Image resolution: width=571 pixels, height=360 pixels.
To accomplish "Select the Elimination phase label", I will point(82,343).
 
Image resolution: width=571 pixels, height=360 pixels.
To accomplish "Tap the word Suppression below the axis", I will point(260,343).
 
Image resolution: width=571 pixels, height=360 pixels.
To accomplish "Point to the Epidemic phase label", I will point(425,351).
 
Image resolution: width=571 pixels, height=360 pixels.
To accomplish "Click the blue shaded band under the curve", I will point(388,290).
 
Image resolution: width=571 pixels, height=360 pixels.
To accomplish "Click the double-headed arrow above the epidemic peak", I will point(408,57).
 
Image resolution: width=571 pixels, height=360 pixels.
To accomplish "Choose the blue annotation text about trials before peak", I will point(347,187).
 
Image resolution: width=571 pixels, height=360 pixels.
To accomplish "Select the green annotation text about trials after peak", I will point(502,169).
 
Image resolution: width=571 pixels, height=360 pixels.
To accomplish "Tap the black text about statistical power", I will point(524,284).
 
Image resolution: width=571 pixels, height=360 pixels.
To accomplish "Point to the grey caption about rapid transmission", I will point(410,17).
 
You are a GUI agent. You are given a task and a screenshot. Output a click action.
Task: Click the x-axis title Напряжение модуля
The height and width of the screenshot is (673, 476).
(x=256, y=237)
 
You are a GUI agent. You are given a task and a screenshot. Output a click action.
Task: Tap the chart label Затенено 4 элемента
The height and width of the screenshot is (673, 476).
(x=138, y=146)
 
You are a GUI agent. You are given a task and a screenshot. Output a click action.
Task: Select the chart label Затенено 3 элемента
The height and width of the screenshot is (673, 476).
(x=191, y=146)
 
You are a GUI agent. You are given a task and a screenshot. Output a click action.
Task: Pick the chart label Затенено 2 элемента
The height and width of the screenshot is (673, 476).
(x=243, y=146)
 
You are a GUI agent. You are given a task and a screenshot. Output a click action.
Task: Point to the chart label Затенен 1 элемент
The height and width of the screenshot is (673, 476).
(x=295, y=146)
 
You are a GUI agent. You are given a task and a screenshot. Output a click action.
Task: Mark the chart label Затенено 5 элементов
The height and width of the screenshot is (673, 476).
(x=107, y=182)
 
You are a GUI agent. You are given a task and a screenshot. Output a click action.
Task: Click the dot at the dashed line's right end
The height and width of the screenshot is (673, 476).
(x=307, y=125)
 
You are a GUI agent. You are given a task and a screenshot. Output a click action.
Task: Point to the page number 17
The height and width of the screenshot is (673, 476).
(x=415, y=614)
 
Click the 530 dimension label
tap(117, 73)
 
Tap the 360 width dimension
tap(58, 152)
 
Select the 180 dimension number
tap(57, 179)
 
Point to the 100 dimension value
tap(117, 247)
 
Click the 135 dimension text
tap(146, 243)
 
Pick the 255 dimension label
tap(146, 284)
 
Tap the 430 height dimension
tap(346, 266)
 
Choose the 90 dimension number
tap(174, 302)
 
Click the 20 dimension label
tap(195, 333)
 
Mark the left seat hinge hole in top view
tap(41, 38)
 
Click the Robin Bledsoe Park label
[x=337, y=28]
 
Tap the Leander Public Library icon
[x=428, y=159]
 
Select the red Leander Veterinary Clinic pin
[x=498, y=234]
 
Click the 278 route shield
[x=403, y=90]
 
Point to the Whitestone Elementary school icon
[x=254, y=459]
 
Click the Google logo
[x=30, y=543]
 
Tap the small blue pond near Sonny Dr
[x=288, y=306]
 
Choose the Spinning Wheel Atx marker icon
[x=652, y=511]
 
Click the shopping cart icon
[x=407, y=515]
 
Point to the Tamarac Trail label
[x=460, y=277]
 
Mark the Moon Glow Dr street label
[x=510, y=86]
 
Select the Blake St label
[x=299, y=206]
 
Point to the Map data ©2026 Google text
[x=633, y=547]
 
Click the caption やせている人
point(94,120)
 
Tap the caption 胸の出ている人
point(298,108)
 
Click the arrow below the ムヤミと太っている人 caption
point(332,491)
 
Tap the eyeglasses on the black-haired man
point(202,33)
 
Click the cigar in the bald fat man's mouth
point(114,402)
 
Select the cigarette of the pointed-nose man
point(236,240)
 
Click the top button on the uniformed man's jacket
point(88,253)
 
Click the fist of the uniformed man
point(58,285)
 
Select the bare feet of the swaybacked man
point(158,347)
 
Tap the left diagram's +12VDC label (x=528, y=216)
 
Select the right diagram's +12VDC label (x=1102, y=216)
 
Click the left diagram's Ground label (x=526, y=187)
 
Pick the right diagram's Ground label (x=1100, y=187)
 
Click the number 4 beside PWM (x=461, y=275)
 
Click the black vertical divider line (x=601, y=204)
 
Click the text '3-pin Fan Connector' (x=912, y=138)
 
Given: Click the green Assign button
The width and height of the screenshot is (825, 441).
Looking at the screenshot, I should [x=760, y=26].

#####

**WHAT THE TASK ASKS**. Please write out all of the rows above again, swapping "uniformed man" for "man in uniform" wherever it occurs and leaving everything else unchanged.

**FINISHED ANSWER**.
Image resolution: width=571 pixels, height=360 pixels.
To accomplish "Select the Elimination phase label", I will point(82,343).
 
Image resolution: width=571 pixels, height=360 pixels.
To accomplish "Tap the word Suppression below the axis", I will point(260,343).
 
Image resolution: width=571 pixels, height=360 pixels.
To accomplish "Point to the Epidemic phase label", I will point(425,351).
 
Image resolution: width=571 pixels, height=360 pixels.
To accomplish "Click the blue shaded band under the curve", I will point(388,290).
 
Image resolution: width=571 pixels, height=360 pixels.
To accomplish "Click the double-headed arrow above the epidemic peak", I will point(408,57).
 
Image resolution: width=571 pixels, height=360 pixels.
To accomplish "Choose the blue annotation text about trials before peak", I will point(347,187).
 
Image resolution: width=571 pixels, height=360 pixels.
To accomplish "Select the green annotation text about trials after peak", I will point(502,169).
 
Image resolution: width=571 pixels, height=360 pixels.
To accomplish "Tap the black text about statistical power", I will point(524,284).
 
Image resolution: width=571 pixels, height=360 pixels.
To accomplish "Point to the grey caption about rapid transmission", I will point(410,17).
 
You are a GUI agent. You are given a task and a screenshot. Output a click action.
Task: Click the x-axis title Напряжение модуля
The height and width of the screenshot is (673, 476).
(x=256, y=237)
 
You are a GUI agent. You are given a task and a screenshot. Output a click action.
Task: Tap the chart label Затенено 4 элемента
The height and width of the screenshot is (673, 476).
(x=138, y=146)
 
You are a GUI agent. You are given a task and a screenshot. Output a click action.
Task: Select the chart label Затенено 3 элемента
The height and width of the screenshot is (673, 476).
(x=191, y=146)
 
You are a GUI agent. You are given a task and a screenshot. Output a click action.
Task: Pick the chart label Затенено 2 элемента
The height and width of the screenshot is (673, 476).
(x=243, y=146)
 
You are a GUI agent. You are given a task and a screenshot. Output a click action.
Task: Point to the chart label Затенен 1 элемент
The height and width of the screenshot is (673, 476).
(x=295, y=146)
 
You are a GUI agent. You are given a task and a screenshot. Output a click action.
Task: Mark the chart label Затенено 5 элементов
The height and width of the screenshot is (673, 476).
(x=107, y=182)
 
You are a GUI agent. You are given a task and a screenshot. Output a click action.
Task: Click the dot at the dashed line's right end
The height and width of the screenshot is (673, 476).
(x=307, y=125)
 
You are a GUI agent. You are given a task and a screenshot. Output a click action.
Task: Point to the page number 17
The height and width of the screenshot is (673, 476).
(x=415, y=614)
 
Click the 530 dimension label
tap(117, 73)
 
Tap the 360 width dimension
tap(58, 152)
 
Select the 180 dimension number
tap(57, 179)
 
Point to the 100 dimension value
tap(117, 247)
 
Click the 135 dimension text
tap(146, 243)
 
Pick the 255 dimension label
tap(146, 284)
 
Tap the 430 height dimension
tap(346, 266)
 
Choose the 90 dimension number
tap(174, 302)
 
Click the 20 dimension label
tap(195, 333)
 
Mark the left seat hinge hole in top view
tap(41, 38)
 
Click the Robin Bledsoe Park label
[x=337, y=28]
 
Tap the Leander Public Library icon
[x=428, y=159]
 
Select the red Leander Veterinary Clinic pin
[x=498, y=234]
 
Click the 278 route shield
[x=403, y=90]
 
Point to the Whitestone Elementary school icon
[x=254, y=459]
 
Click the Google logo
[x=30, y=543]
 
Tap the small blue pond near Sonny Dr
[x=288, y=306]
 
Choose the Spinning Wheel Atx marker icon
[x=652, y=511]
 
Click the shopping cart icon
[x=407, y=515]
 
Point to the Tamarac Trail label
[x=460, y=277]
 
Mark the Moon Glow Dr street label
[x=510, y=86]
 
Select the Blake St label
[x=299, y=206]
 
Point to the Map data ©2026 Google text
[x=633, y=547]
 
Click the caption やせている人
point(94,120)
 
Tap the caption 胸の出ている人
point(298,108)
 
Click the arrow below the ムヤミと太っている人 caption
point(332,491)
 
Tap the eyeglasses on the black-haired man
point(202,33)
 
Click the cigar in the bald fat man's mouth
point(114,402)
 
Select the cigarette of the pointed-nose man
point(236,240)
 
Click the top button on the man in uniform's jacket
point(88,253)
 
Click the fist of the man in uniform
point(58,285)
 
Select the bare feet of the swaybacked man
point(158,347)
 
Tap the left diagram's +12VDC label (x=528, y=216)
 
Select the right diagram's +12VDC label (x=1102, y=216)
 
Click the left diagram's Ground label (x=526, y=187)
 
Pick the right diagram's Ground label (x=1100, y=187)
 
Click the number 4 beside PWM (x=461, y=275)
 
Click the black vertical divider line (x=601, y=204)
 
Click the text '3-pin Fan Connector' (x=912, y=138)
 
Given: Click the green Assign button
The width and height of the screenshot is (825, 441).
Looking at the screenshot, I should [x=760, y=26].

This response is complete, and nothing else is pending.